On a larger scale, Liu predicted that AI will improve the ability to screen patients, accurately diagnose them and refer them for the proper treatment, all of which will improve patient care.

“It’s no longer science fiction,” Liu said, adding that a fully automatic AI system to detect diabetic retinopathy — a retina condition affecting about 10% of diabetics that can lead to blindness if not detected and treated — was recently deployed.

“Right now, nationwide, in the best-case scenario, about 50% of people who are supposed to get an eye exam actually get one,” Liu explained. The FDA-approved system, developed at the University of Iowa, can be operated by “someone with minimal training,” so it can be easily deployed at general practitioners’ clinics. The system images the patient’s retinas and can immediately determine if they have diabetic retinopathy and require further treatment without the input of a trained eyecare professional. Liu and his team plan to incorporate the system within the JHU health care system to increase the screening rates and prevent complications from occurring.

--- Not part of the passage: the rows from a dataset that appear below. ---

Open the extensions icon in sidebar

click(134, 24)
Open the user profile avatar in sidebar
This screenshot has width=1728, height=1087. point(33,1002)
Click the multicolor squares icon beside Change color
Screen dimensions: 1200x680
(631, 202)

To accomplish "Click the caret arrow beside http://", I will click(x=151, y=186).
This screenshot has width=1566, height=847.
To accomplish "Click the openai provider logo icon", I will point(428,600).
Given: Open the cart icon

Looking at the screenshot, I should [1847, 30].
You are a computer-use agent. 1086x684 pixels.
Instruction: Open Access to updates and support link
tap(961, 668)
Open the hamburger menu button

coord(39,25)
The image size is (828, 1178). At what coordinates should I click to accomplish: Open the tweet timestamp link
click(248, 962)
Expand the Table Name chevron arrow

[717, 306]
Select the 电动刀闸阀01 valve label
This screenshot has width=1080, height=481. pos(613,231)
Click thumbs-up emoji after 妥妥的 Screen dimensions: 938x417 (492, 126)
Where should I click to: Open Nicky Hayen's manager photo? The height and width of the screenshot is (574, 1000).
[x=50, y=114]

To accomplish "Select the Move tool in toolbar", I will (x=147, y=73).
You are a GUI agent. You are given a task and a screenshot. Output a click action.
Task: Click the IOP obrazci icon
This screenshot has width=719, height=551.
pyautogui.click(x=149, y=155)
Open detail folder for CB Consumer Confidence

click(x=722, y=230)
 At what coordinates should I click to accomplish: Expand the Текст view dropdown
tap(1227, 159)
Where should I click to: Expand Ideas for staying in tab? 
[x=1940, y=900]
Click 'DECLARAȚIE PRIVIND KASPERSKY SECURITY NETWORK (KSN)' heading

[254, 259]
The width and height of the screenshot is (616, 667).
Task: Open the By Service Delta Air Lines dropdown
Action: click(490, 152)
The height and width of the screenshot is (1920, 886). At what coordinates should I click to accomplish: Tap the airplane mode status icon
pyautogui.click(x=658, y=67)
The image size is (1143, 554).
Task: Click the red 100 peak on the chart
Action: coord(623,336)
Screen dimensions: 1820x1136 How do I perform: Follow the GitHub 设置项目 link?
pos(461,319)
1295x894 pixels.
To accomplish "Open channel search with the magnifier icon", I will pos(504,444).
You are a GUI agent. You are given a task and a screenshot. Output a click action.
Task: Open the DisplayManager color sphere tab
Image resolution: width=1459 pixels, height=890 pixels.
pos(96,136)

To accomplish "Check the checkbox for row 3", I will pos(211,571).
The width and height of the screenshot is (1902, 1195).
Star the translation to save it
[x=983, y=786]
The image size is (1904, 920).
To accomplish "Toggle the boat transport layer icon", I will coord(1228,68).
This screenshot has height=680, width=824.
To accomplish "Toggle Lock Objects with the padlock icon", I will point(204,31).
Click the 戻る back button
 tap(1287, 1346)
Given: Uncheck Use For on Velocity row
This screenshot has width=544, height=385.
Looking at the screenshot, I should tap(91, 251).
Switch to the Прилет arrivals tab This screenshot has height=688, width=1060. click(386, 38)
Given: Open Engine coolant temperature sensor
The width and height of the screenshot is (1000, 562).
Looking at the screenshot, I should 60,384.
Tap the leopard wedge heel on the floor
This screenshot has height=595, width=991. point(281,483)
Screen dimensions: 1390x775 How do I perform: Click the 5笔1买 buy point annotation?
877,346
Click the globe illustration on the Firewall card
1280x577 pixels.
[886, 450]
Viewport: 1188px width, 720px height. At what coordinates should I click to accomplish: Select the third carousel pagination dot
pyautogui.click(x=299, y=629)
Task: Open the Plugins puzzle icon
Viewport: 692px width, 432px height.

All three panelists agreed that as AI grows, it is the responsibility of the entire organization to ensure it is used accurately, ethically and with minimal bias. They also acknowledged this was a chance to avoid repeating previous IT mistakes.

“I encourage everybody in this room and everybody at the department to think about [it],” Ahluwalia said. “The pace is much higher … so we all have a shared responsibility, and we all should think about what we are adopting, what pace we are adopting and what guardrails we should build around it.”